More biology deniers making political policy.
A transgender woman is suing Idaho in federal court for refusing to change the gender listed on her birth certificate.
Most states allow people to change their birth certificate to reflect their gender identity rather than the gender they were assigned at birth. Only Idaho, Kansas, Ohio and Tennessee have policies or laws prohibiting such changes.
Notice the passive voice? “rather than the gender they were assigned at birth.”
Who assigned their gender? Why, the doctor randomly assigned it.
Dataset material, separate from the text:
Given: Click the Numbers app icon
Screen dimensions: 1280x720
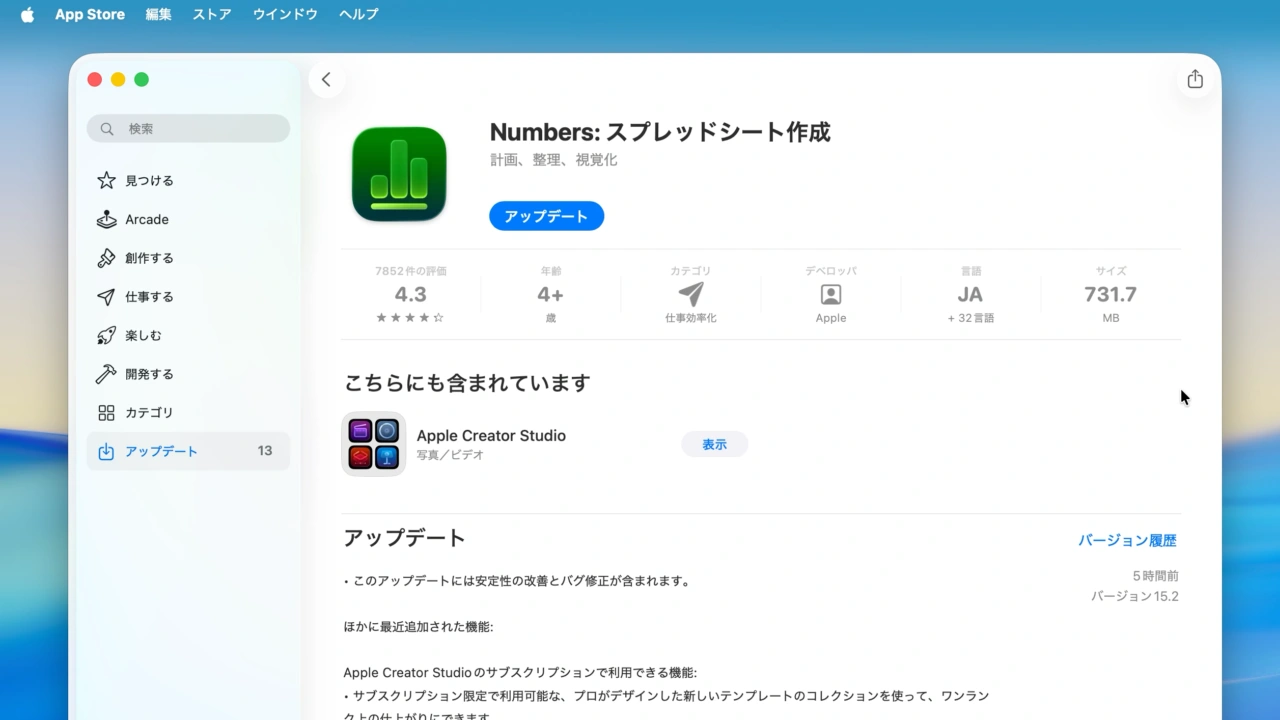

In the lawsuit, the 28-year-old identified only with the initials F.V. says she has been living as a woman since she was 15. She lives in Hawaii now but was born in Boise, and so asked the Idaho Bureau of Vital Records and Health Statistics in March to change the gender listed on her birth certificate.
Idaho officials refused. In the lawsuit filed Tuesday, the woman contends that Idaho’s policy serves no valid purpose, subjects her to discrimination and burdens her right to define and reflect her gender identity.
“A woman has the right to be treated as a woman, rather than a man, by her government; and the fact that she is a woman who is transgender does not change that right,” her attorneys with the law firm Lambda Legal wrote in the lawsuit. The New York-based law firm focuses on civil rights issues affecting people in the LGBTQ community.